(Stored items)
#####

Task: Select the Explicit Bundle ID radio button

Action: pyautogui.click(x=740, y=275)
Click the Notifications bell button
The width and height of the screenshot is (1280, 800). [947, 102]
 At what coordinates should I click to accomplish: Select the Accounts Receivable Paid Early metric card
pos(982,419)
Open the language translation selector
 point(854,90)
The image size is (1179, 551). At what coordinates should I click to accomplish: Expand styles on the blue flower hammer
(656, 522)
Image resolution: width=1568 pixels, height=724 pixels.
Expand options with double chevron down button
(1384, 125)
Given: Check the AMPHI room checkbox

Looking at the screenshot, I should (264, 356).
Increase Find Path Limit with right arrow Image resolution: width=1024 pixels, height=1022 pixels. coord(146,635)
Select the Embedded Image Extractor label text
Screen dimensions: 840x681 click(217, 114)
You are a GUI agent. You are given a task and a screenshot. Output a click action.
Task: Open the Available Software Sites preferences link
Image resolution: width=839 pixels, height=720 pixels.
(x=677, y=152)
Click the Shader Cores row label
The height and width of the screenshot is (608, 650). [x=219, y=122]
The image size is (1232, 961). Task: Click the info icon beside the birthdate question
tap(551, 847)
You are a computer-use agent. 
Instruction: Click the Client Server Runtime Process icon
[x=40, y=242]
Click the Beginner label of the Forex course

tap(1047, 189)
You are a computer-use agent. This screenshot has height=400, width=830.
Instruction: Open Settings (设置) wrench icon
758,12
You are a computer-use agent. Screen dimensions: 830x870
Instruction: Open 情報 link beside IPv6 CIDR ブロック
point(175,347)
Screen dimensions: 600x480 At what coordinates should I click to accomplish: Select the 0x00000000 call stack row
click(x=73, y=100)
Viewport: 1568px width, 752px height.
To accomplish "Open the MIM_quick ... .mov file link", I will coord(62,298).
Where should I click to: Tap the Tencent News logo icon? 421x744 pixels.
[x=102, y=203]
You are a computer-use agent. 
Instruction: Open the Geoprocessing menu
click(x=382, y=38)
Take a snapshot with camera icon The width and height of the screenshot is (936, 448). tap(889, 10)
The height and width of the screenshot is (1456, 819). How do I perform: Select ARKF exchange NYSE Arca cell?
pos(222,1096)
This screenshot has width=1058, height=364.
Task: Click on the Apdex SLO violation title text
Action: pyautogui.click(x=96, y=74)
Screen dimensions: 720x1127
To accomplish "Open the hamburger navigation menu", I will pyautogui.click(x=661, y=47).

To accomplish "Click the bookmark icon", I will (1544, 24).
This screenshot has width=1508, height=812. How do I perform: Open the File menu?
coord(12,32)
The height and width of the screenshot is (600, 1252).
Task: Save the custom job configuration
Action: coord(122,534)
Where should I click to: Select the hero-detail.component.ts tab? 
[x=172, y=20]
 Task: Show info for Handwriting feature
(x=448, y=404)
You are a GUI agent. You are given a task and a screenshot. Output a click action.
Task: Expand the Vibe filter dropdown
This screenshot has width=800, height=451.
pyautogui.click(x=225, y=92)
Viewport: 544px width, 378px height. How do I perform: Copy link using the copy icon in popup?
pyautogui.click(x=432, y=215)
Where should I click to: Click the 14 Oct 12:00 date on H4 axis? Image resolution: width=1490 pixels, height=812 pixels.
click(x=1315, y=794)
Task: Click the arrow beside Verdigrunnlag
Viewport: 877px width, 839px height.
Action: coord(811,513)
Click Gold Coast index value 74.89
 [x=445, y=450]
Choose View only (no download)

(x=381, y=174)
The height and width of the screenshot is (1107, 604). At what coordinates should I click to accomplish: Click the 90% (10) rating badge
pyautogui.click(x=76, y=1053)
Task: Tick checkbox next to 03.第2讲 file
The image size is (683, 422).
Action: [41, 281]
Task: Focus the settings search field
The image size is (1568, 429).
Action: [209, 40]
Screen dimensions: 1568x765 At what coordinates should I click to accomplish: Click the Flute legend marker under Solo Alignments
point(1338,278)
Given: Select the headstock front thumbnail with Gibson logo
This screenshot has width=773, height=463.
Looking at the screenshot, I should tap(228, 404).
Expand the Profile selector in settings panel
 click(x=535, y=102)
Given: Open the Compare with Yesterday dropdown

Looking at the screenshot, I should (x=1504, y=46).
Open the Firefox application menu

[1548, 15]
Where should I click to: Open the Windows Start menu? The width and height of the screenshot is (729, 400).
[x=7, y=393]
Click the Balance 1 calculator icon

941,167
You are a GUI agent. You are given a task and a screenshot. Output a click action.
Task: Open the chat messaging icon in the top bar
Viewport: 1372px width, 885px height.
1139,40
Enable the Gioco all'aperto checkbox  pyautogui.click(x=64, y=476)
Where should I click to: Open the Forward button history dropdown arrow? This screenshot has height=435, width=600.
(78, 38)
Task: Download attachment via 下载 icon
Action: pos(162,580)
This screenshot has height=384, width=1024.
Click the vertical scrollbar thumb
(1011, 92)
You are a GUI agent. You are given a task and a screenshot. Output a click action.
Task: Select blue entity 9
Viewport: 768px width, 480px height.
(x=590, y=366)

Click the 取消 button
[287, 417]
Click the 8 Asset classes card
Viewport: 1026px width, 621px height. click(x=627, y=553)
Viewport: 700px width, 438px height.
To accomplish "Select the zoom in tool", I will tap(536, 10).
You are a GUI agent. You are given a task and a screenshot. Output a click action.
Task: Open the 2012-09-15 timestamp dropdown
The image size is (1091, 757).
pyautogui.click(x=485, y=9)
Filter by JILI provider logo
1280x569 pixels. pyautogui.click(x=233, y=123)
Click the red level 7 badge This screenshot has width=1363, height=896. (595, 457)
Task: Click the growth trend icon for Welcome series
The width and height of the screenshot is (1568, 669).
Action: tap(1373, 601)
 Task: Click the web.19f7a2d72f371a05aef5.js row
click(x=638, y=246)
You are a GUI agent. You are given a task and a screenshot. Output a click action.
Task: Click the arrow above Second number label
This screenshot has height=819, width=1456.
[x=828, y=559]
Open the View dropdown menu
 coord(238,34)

#####

- Assignment: Above are the entries; repeat their lines exactly, from the first through the one that contains "Increase Find Path".

- Task response:
Task: Select the Explicit Bundle ID radio button

Action: pyautogui.click(x=740, y=275)
Click the Notifications bell button
The width and height of the screenshot is (1280, 800). [947, 102]
 At what coordinates should I click to accomplish: Select the Accounts Receivable Paid Early metric card
pos(982,419)
Open the language translation selector
 point(854,90)
The image size is (1179, 551). At what coordinates should I click to accomplish: Expand styles on the blue flower hammer
(656, 522)
Image resolution: width=1568 pixels, height=724 pixels.
Expand options with double chevron down button
(1384, 125)
Given: Check the AMPHI room checkbox

Looking at the screenshot, I should (264, 356).
Increase Find Path Limit with right arrow Image resolution: width=1024 pixels, height=1022 pixels. coord(146,635)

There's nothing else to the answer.